Super-Simple Sorbet

I have to come right out and tell you that I can probably finish making another batch of this sorbet before you finish reading the recipe.

That is why I admit to having a hard time calling this a “recipe”. It’s too easy. I don’t have any difficulty imagining someone could serendipitously put these three things in a food processor, just wondering what would happen, and out would pop sorbet. I’m more surprised that what comes out of the food processor is so darn good. Seriously. Best sorbet you ever had? High probability.

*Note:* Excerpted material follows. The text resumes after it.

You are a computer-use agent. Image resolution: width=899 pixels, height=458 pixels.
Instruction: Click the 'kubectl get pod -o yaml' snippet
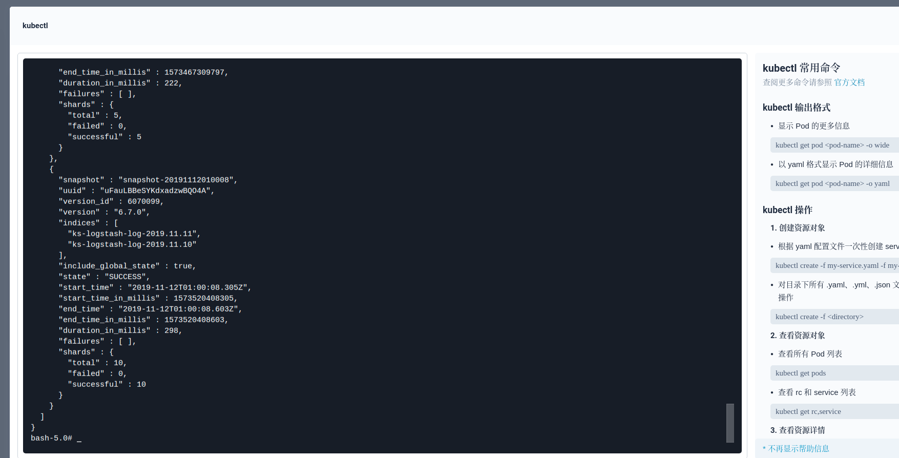[832, 183]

Babies love it, too. This one has my 18-month-old daughter’s stamp of approval.

Super-Simple Sorbet

Super-Simple Sorbet

from The New York Times


  • 1 pound frozen fruit
  • ½ cup yogurt
  • ¼ cup sugar, more or less


Put all the ingredients in a food processor container along with a couple of tablespoons of water. Process until just puréed and creamy, stopping to scrape down the sides of the bowl as needed. If the fruit does not break down completely, add a little more water through the feed tube, a tablespoon or two at a time, being careful not to over-process or the sorbet will liquefy.

Super-Simple Sorbet

3 thoughts on “Super-Simple Sorbet

  1. looks delish! two questions…
    does the recipe still work without the additional 1/4 cup sugar, if you use a lot of frozen berries?
    can you use a blender instead of a food processor to get the same result?

  2. I LOVE this recipe. I made it so many times over the summer. Although I would just use frozen fruit and vanilla yogurt and leave out the extra sugar. Some people might like it sweeter, but it was just perfect for me!

  3. yumyumyummers: The amount of sugar you put in can vary with personal preference, the kind of fruit you use, and even the kind of yogurt. We made our most recent batch with raspberries and blackberries and unsweetened plain yogurt, so we needed the sugar to counteract all that tartness in the berries.

    I’m sure a blender would work just fine, too.